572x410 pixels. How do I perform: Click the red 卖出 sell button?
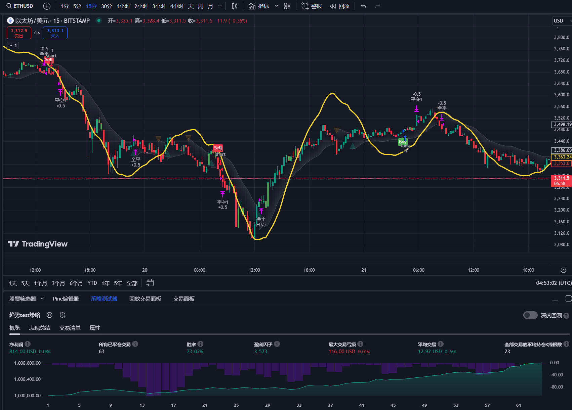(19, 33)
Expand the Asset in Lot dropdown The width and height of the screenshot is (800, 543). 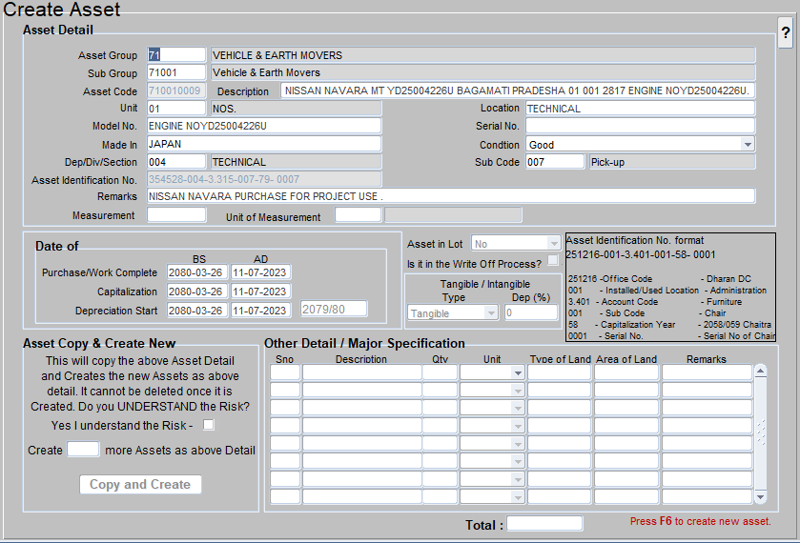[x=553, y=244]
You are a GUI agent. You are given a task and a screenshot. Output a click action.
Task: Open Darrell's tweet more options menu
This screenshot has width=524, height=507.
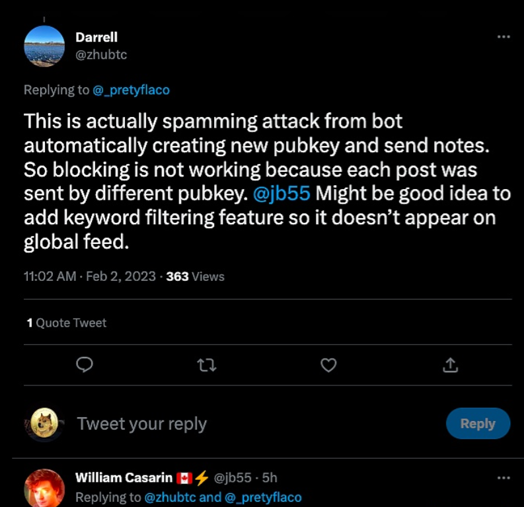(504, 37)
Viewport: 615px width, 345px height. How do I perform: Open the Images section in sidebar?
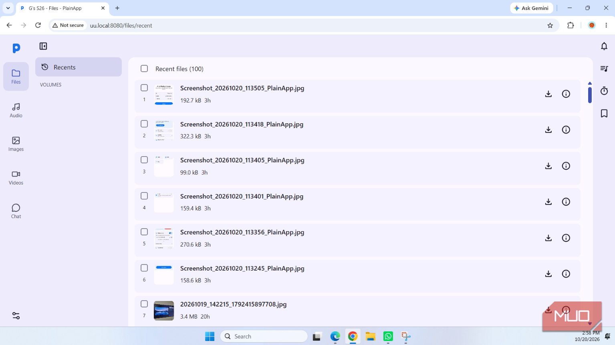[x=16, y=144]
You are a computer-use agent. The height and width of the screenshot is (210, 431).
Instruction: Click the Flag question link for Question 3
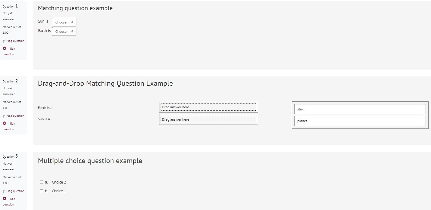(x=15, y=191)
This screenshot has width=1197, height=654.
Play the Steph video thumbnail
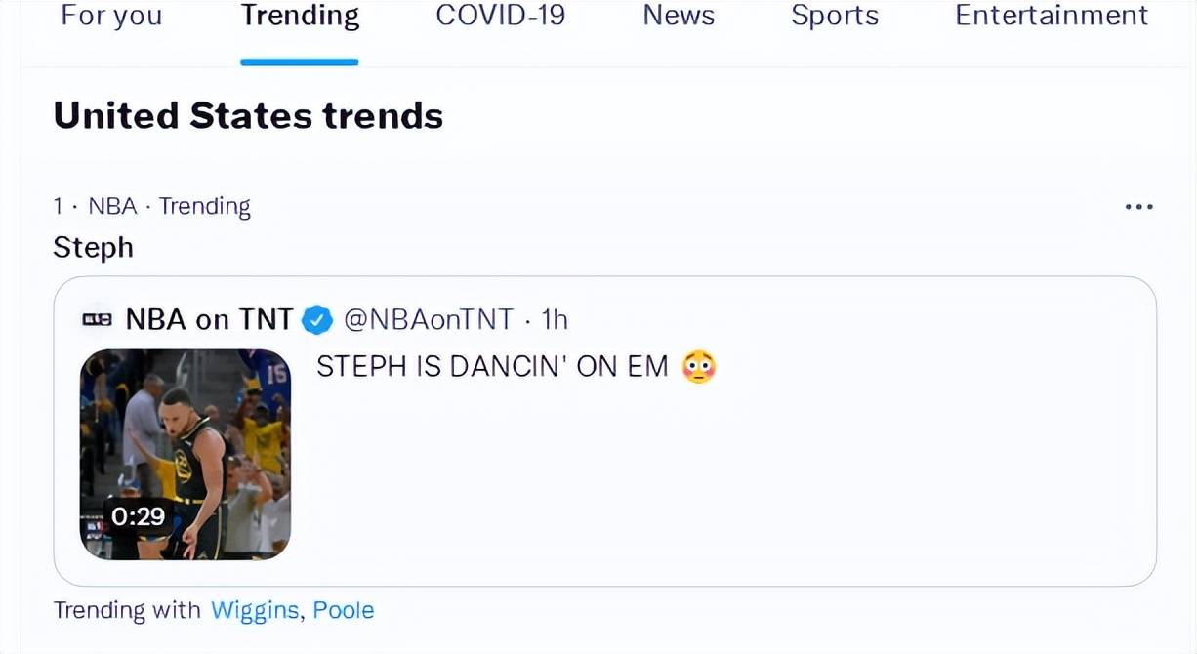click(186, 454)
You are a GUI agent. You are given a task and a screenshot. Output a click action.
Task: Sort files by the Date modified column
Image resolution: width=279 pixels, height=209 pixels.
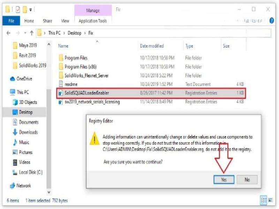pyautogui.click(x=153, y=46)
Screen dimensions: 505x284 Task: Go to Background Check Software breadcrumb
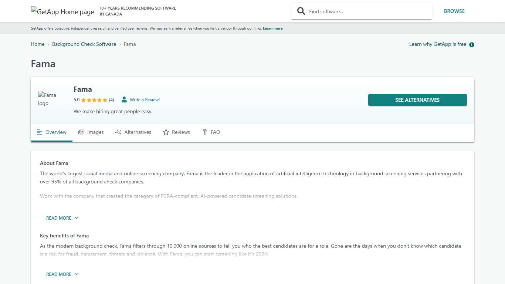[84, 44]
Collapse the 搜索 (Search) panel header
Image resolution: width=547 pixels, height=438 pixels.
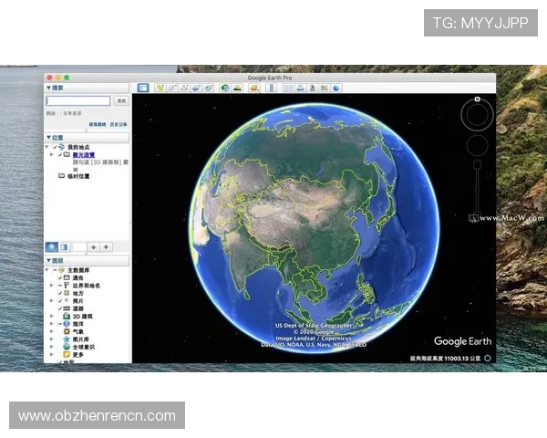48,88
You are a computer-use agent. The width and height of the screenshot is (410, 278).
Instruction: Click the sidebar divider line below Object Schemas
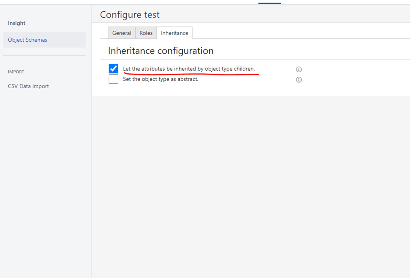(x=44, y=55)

_WHAT IS NEEDED_
Pictures do not belong in the answer. Return the lines above starting at the one with "Screen dimensions: 505x284" and ending at the one with "You are a computer-use agent. The width", both kept, exactly.

_RESPONSE BOX_
Screen dimensions: 505x284 Task: Go to Background Check Software breadcrumb
[84, 44]
Collapse the 搜索 (Search) panel header
Image resolution: width=547 pixels, height=438 pixels.
48,88
You are a computer-use agent. The width and height of the screenshot is (410, 278).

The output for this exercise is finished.